■ **Task objective**:
Rewrite the data below as a Markdown table with the columns Row and Line, giving each nonblank line its own numbered row and leaving out blank lines.

========

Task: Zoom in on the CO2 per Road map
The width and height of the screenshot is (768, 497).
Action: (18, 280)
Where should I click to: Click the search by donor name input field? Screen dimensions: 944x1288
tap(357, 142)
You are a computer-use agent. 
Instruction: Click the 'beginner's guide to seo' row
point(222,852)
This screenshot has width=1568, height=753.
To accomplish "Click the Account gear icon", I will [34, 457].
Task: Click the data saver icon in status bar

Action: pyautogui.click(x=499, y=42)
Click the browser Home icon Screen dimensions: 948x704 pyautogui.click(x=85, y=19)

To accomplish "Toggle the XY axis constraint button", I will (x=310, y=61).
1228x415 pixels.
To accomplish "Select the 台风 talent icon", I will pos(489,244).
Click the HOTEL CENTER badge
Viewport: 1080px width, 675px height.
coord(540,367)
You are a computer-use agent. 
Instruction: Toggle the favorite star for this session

========

■ **Completed task**:
| Row | Line |
|---|---|
| 1 | Task: Zoom in on the CO2 per Road map |
| 2 | The width and height of the screenshot is (768, 497). |
| 3 | Action: (18, 280) |
| 4 | Where should I click to: Click the search by donor name input field? Screen dimensions: 944x1288 |
| 5 | tap(357, 142) |
| 6 | You are a computer-use agent.  |
| 7 | Instruction: Click the 'beginner's guide to seo' row |
| 8 | point(222,852) |
| 9 | This screenshot has width=1568, height=753. |
| 10 | To accomplish "Click the Account gear icon", I will [34, 457]. |
| 11 | Task: Click the data saver icon in status bar |
| 12 | Action: pyautogui.click(x=499, y=42) |
| 13 | Click the browser Home icon Screen dimensions: 948x704 pyautogui.click(x=85, y=19) |
| 14 | To accomplish "Toggle the XY axis constraint button", I will (x=310, y=61). |
| 15 | 1228x415 pixels. |
| 16 | To accomplish "Select the 台风 talent icon", I will pos(489,244). |
| 17 | Click the HOTEL CENTER badge |
| 18 | Viewport: 1080px width, 675px height. |
| 19 | coord(540,367) |
| 20 | You are a computer-use agent.  |
| 21 | Instruction: Toggle the favorite star for this session |